Extract to read:

################

The protocols have been submitted to the attention of the owners of the risk activities management in order to be evaluated and shared. An efficient system of protocols cannot be built without analyzing the system of proxies and powers of attorney in order to ascertain the coherence between the power assigned and the decisional processes managed.
The definition of the protocols is completed and integrated with the Ethical Code, both in order to indicate a series of principles of conduct that must be valid for all the collaborators and employees of the Company in each territorial reality in which it operates, and in order to reconfirm the criteria of proper, transparent and correct management which the Company intends to comply with.
Phase VI: Development of the Model
The present Model represents the evolution and the updating of the previous versions, in order to show the legal and organisational developments and to guarantee the compliance of this tool to the Company and its effective suitability as exemption of the administrative liability indicated by the Legislative Decree no. 231/2001.
Phase VII: Review of the Model
As indicated above, the present Model is subject to a periodic review in order to show the recent legal and organisational developments. The results of the review activity are intended as the mapping processes of the sensitive activities, which are the result of a management self-assessment activity developed with the support of the Compliance Division and the supervision of the SB.
The protocols are inspired by the rules of decision-making and operational and control processes documented and verifiable, relating to the sensitive activities identified. The operational unit subject to the protocol transposes it and then has the responsibility to verify that the daily operatively is aligned to the phases of implementation and to the moments of verification.
6.5. Modifications to the Model
The Model represents an “act of emanation by the management board” (in compliance with article no. 6, subparagraph I, letter a) of the Decree no. 231/2001) and due to its nature, the obligation to integrate and update the Model is delegated to the Board of Directors of the Company.
The Model must always be promptly modified or supplemented by the Board of Directors, upon proposal of the SB and always after consultation of the SB itself, when:
Any substantial changes and/or additions to this Model (i.e., changes to the rules and general principles contained therein and, in particular, any changes that may concern the chapters relating to the Company's Model, its Supervisory Body and the System of Sanctions of the General Section and the Special Sections of this Model) are the responsibility of the Board of Directors.

################

Data block:
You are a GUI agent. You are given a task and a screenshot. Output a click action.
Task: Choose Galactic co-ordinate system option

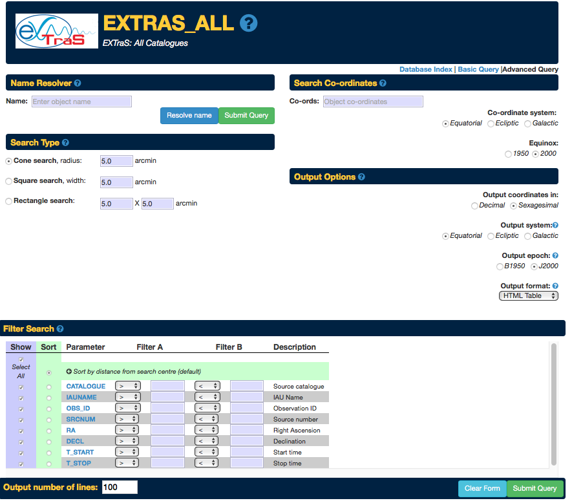[527, 123]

################

Short task A:
How would you render this sentence from the compliance model text in Spanish: "The protocols have been submitted to the attention of the owners of the risk activities management in order to be evaluated and shared."?
Short task B:
Can you resume the compliance model text after its final sentence and write the paragraph that comes next?

Expected output A:
Los protocolos se han sometido a la atención de los responsables de la gestión de las actividades de riesgo para que sean evaluados y compartidos.

Expected output B:
Any other modification (of a purely formal nature and therefore not of a substantial nature) but in any case such as to make it necessary to amend the Model, represents a responsibility of the Chief Executive Officer who updates the Model, subject to the opinion of the Supervisory Body. The Supervisory Body must promptly report in writing any facts and/or reasons that make it necessary to amend or update the Model to the Board of Directors, so that the latter may adopt the resolutions falling within its competence or so that the Chief Executive Officer may update the Model, in cases where the latter has the power to do so autonomously. The implementation of the principles and prescriptions contained in the Model is also a responsibility of all the Recipients and, in particular, of the managers and/or heads of the Company’s departments. The SB must be constantly informed of the updating and implementation of the operating procedures and of the suggestions made for their modifications. Changes to Company procedures necessary for the implementation of the Model are made by the relevant company departments concerned. The Supervisory Body is constantly informed of the updating and implementation of the new operating procedures and may express its opinion on the changes proposed. If the Supervisory Body deems it necessary to modify the operating procedures, it must notify the competent company management.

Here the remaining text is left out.